I was not embarrassed by my mother often. Most of the time, her existence didn’t collide with mine at all. But with each rare incident, I remember feeling that her words or actions somehow reflected poorly on me, that she lacked decorum or diplomacy on some level.
Now, the roles have reversed. Now I’m the mother of teenagers, who have recently complained that I lack decorum. And it makes me defensive. I want to say things like, “I? Embarrass you? Why should you be embarrassed? What I’ve said has nothing to do with you and isn’t any of your business… isn’t it your bedtime, by the way?”
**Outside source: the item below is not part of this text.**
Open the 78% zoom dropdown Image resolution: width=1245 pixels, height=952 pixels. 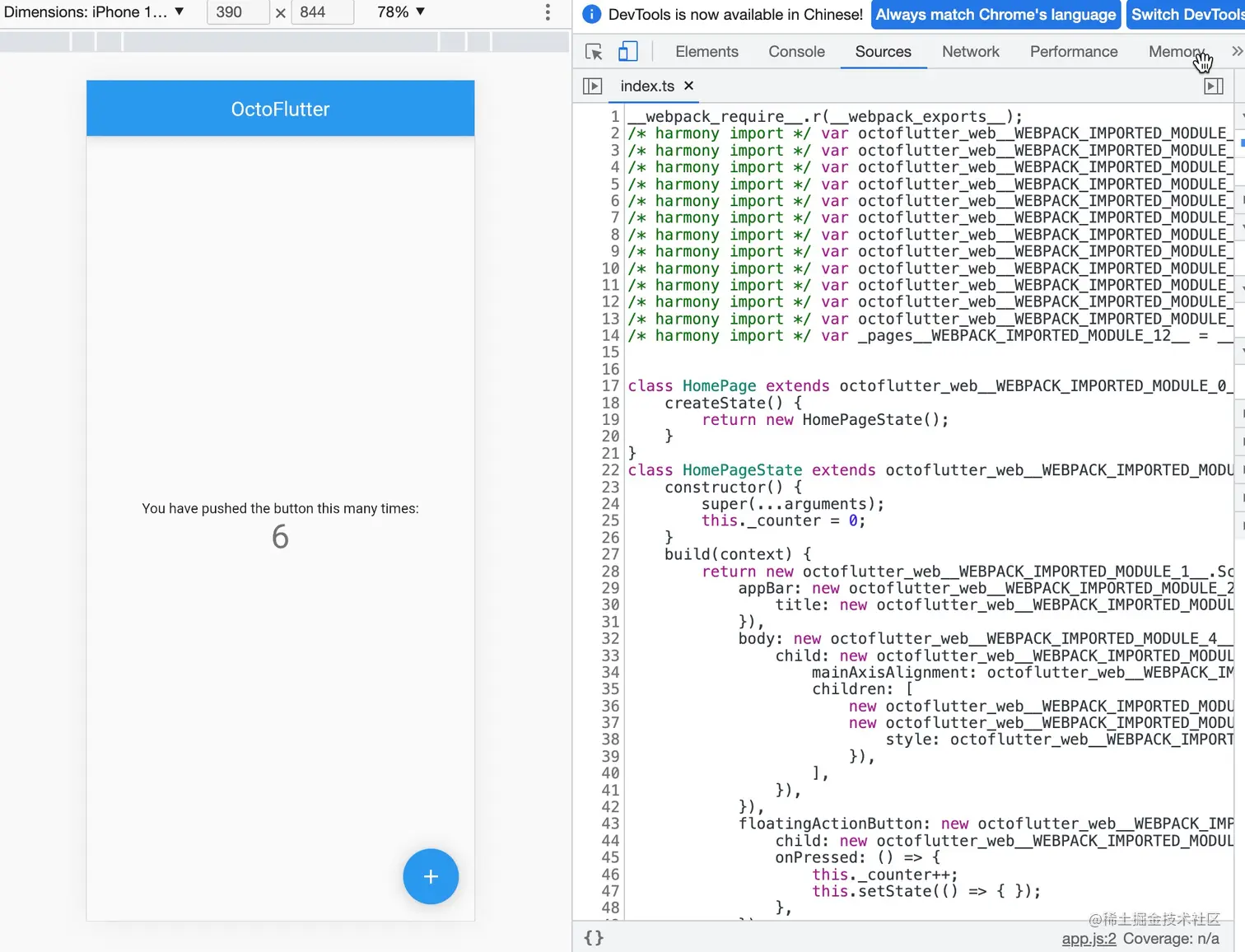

Coming full circle is a strange and curious experience. It’s not that I want to negate my children’s honest responses and feelings—I remember having them myself, after all. The mother-daughter relationship is complicated.
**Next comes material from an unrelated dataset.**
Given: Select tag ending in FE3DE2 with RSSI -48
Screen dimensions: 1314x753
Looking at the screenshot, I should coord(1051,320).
But when I look back, I realize that I perceived my mother as a one-dimensional personality, a cardboard cutout—and in some ways I still do. This is the woman who did laundry, made meals, had no history and only came to life when I got home from school. She only existed to serve my existence.
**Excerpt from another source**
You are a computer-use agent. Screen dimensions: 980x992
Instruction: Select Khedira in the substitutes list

And I suppose that’s the way it should be. You don’t want to have a mother who doesn’t serve your existence: we call that neglect. Therefore, how can a child see her as anything else?
It is an excruciating thing to be a writer and not be allowed to express on paper what’s closest to the surface for fear of irritating someone else. Writers need to write about everything, it’s an outlet. Writing is how I make sense of my feelings, and how I make sense of the world.
It’s doubly excruciating to not be able to write about the experience of not being able to write.
In other words, I might get in big trouble for blogging—er—complaining, about this. (If I go missing, don’t believe the suicide note.)